Purchasing in different Sectors of the Economy/Organizations A nation’s economy can be divided into various sectors to define the proportion of the population engaged in the activity sector. This categorization is seen as a continuum of distance from the natural environment. The continuum starts with the primary sector, which concerns itself with the utilization of raw materials from the earth such as agriculture and mining. From there, the distance from the raw materials of the earth increases.
1. Primary Sector
The primary sector of the economy extracts or harvests products from the earth. The primary sector includes the production of raw material and basic foods. Activities associated with the primary sector include agriculture (both subsistence and commercial), mining, forestry, farming, grazing, hunting and gathering, fishing, and quarrying. The packaging and processing of the raw material associated with this sector is also considered to be part of this sector.

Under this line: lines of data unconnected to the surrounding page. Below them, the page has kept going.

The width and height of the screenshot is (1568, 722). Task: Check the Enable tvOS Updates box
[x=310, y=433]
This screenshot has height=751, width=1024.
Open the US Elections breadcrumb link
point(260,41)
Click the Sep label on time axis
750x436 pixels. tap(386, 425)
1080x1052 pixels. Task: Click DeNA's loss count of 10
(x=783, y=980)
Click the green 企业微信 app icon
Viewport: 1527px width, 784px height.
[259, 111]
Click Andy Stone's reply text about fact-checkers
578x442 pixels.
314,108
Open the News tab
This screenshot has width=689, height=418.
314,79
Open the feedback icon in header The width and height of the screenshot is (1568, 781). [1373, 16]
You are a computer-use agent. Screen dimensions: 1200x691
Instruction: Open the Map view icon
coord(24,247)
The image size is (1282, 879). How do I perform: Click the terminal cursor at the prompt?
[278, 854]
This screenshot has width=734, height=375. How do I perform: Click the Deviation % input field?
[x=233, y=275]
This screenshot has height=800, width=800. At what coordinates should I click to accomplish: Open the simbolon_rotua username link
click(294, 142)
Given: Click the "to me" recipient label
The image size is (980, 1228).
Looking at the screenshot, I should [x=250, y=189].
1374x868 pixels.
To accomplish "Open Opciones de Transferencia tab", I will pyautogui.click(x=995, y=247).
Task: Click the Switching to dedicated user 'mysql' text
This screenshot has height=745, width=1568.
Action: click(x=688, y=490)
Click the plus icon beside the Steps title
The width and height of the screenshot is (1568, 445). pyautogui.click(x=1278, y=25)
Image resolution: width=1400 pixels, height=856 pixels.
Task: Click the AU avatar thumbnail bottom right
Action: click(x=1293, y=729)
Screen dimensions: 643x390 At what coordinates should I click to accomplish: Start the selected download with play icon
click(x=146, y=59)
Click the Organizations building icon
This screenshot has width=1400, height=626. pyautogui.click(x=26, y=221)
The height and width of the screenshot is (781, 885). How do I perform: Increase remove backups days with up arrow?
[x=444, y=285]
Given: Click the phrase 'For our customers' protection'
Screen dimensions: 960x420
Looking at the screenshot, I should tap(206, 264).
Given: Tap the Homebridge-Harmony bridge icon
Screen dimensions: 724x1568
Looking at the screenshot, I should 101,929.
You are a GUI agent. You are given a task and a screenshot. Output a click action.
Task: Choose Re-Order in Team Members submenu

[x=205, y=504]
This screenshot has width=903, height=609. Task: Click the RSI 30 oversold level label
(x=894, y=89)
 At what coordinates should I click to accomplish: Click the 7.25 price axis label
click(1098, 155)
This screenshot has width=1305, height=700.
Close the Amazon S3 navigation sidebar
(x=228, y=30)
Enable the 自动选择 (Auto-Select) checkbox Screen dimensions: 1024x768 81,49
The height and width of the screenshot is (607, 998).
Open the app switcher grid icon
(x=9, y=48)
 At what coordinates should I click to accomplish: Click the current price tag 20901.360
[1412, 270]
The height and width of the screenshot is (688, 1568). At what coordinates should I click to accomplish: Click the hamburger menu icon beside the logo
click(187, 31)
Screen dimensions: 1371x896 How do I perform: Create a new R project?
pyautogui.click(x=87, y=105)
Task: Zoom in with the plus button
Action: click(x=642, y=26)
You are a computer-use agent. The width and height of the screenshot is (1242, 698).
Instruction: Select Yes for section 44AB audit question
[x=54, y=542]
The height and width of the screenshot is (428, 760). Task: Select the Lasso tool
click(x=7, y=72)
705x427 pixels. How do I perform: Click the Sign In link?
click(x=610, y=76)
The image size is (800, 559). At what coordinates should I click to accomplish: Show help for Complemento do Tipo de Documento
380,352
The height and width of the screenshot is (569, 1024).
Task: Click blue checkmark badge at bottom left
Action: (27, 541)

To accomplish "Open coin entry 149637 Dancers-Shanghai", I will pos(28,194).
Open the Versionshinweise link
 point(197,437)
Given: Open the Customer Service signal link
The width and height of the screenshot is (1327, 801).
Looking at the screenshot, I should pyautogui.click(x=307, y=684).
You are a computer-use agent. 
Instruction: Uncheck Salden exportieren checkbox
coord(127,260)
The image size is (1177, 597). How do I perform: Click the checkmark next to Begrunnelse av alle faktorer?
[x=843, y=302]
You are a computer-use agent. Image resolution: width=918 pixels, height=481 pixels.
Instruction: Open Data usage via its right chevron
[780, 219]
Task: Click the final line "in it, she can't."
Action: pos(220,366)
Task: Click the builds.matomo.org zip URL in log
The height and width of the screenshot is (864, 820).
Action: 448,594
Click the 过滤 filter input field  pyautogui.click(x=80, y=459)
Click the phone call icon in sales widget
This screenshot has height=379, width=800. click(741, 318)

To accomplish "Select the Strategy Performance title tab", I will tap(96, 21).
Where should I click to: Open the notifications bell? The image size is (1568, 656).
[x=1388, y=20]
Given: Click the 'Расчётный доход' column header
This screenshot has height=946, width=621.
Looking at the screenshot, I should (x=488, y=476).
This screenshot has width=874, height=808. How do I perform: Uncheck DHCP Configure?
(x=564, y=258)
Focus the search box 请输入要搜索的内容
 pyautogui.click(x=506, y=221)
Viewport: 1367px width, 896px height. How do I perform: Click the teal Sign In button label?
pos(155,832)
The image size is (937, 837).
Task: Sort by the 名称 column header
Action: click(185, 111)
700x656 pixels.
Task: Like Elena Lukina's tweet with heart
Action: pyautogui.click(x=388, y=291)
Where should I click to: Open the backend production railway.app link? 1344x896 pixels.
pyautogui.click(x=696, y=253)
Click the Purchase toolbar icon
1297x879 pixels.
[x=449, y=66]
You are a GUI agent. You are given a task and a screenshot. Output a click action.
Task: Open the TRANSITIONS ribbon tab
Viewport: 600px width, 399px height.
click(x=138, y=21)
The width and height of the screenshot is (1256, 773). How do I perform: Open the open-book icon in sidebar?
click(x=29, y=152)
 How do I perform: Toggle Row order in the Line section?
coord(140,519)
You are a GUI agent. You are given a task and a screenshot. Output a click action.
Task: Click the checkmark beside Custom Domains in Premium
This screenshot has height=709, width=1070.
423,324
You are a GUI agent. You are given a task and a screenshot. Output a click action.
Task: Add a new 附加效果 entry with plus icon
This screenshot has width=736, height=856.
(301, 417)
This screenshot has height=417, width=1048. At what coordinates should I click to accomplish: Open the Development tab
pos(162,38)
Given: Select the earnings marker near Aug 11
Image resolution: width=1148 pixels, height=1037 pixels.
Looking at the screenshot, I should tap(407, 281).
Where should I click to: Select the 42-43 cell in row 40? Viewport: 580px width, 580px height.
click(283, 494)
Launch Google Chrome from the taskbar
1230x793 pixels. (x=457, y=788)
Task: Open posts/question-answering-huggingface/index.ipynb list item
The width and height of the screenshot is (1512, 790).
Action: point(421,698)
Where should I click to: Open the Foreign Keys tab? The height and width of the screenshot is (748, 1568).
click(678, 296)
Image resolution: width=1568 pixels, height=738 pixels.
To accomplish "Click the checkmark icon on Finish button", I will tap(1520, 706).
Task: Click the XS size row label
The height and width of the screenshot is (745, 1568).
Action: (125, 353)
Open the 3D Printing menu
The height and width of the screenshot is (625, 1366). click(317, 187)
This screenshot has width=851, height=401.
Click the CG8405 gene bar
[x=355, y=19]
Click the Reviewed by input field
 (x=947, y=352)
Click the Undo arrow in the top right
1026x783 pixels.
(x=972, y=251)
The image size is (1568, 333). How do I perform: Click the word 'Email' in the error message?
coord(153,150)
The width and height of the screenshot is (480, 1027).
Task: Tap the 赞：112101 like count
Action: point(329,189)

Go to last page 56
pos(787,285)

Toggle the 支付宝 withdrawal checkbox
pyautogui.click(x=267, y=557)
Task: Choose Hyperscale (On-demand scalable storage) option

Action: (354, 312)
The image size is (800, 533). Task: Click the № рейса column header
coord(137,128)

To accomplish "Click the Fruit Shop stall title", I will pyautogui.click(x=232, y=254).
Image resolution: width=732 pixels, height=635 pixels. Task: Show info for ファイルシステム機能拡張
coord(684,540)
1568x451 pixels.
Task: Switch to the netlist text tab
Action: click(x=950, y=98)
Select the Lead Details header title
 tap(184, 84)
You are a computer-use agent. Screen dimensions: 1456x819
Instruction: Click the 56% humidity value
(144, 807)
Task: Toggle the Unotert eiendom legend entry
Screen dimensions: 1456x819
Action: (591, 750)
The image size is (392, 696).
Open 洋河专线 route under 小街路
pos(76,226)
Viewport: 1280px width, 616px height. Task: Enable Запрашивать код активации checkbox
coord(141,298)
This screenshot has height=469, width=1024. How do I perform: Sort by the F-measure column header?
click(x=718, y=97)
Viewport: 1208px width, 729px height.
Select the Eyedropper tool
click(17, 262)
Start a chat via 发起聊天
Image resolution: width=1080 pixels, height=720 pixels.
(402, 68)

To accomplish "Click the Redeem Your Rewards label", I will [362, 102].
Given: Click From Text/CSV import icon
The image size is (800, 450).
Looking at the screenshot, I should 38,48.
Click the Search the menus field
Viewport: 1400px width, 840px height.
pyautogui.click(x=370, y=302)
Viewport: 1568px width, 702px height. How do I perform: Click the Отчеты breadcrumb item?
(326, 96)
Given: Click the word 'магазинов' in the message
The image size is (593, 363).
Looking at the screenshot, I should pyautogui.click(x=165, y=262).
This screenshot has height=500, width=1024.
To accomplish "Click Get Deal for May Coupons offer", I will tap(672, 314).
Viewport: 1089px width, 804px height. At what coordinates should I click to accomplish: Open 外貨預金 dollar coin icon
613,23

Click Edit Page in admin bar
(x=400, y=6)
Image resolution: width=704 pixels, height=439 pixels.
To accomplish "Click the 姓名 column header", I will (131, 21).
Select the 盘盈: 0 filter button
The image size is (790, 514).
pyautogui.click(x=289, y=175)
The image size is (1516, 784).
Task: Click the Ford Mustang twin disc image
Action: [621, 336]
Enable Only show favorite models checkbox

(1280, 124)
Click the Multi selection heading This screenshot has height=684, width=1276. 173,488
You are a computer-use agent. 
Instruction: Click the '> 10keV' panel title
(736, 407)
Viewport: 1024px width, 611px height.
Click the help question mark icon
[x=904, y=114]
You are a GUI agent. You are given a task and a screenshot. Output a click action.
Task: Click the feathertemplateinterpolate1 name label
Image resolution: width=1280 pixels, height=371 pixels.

In developed and developing countries, a decreasing proportion of workers are involved in the primary sector. About 3% of the U.S. labor force is engaged in primary sector activity today, while more than two-thirds of the labor force were primary sector workers in the mid-nineteenth century.
No raw material purchase
High capital usage spares and maintenance
In remote places
The secondary sector of the economy manufactures finished goods. All of manufacturing, processing, and construction lies within the secondary sector. Activities associated with the secondary sector include metal working and smelting, automobile production, textile production, chemical and engineering industries, aerospace manufacturing, energy utilities, engineering, breweries and bottlers, construction, and shipbuilding.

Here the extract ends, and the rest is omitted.